Not getting results on CIFAR-10

Open Mayank-git opened this issue 3 years ago • 1 comments

Hi, I have run the code for the CIFAR-10 dataset, but the results I am getting with 1 and 0.5 similarities are not as expected. Can you please tell me, why FedAvg is taking less time to converge as compared to SCAFFOLD? When I am trying to run the code using the SCAFFOLD setting, it is not giving more than 25% accuracy. I have run it for 250 global iterations with 1 local iteration. I have attached the screenshots. 1 2

Mayank-git avatar Jun 19 '21 04:06 Mayank-git

Hello Kumar, to be honest we tried to run the simulation on the CIFAR dataset and got poor results, and we decided to stick to the EMNIST dataset to show coherence results at this project (which ended a month ago). but in my opinion you are in the right direction because we also plotted the averaged norms (which the pre-coding coefficients depend on) and i attached the results : image

as you can see there is a constant proportion in the controls-model parameters norms, unlike your simulation which is time-dependent.

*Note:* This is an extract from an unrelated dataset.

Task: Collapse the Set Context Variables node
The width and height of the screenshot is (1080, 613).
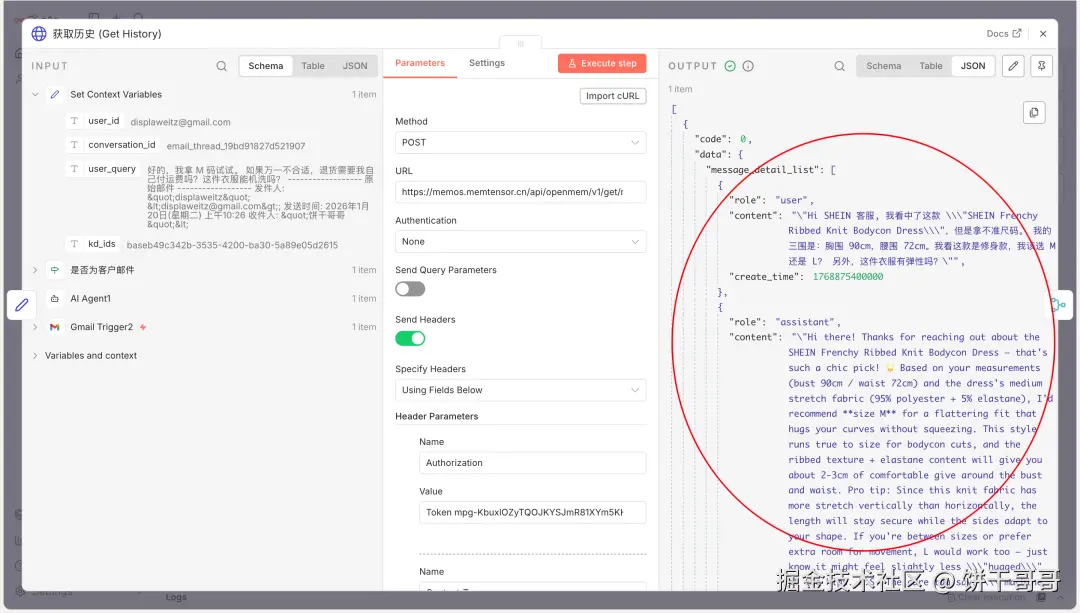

My hypothesis ( and I am shooting from the hip here) is because the CIFAR-10 model has Convolutional layers and attaching control parameters to them shouldn't be done like a Fully connected layer. we need to think if there is a need for control tune the filters parameters (which are the parameters that define the convolutional layers) in a heterogeneous setting. does user A need to extract different features ( edge features for example) from user B, given that their dataset don't have similarities? for example , let's say that the classification problem is to classify shapes like ball, triangles, squares etc ., user A have only balls in his dataset ,and user B have only squares, the convolutional layers for user A will be optimize to filter curve like features , where user B convolutional layers will be optimize to filter edge like features. my short answer for this question is that only the application for which you use Federated Learning in the first place can make this question relevant, meaning that if your endgame goal is to train only one entity (the server) using the other users (which dont have similarities) then maybe dont use controls for the users convolutional layers( and by that keeping each user good at classifying only what he have in his dataset) but use controls only for the Server convolutional layers. I hope I helped you . Ram

ramshi236 avatar Jun 19 '21 14:06 ramshi236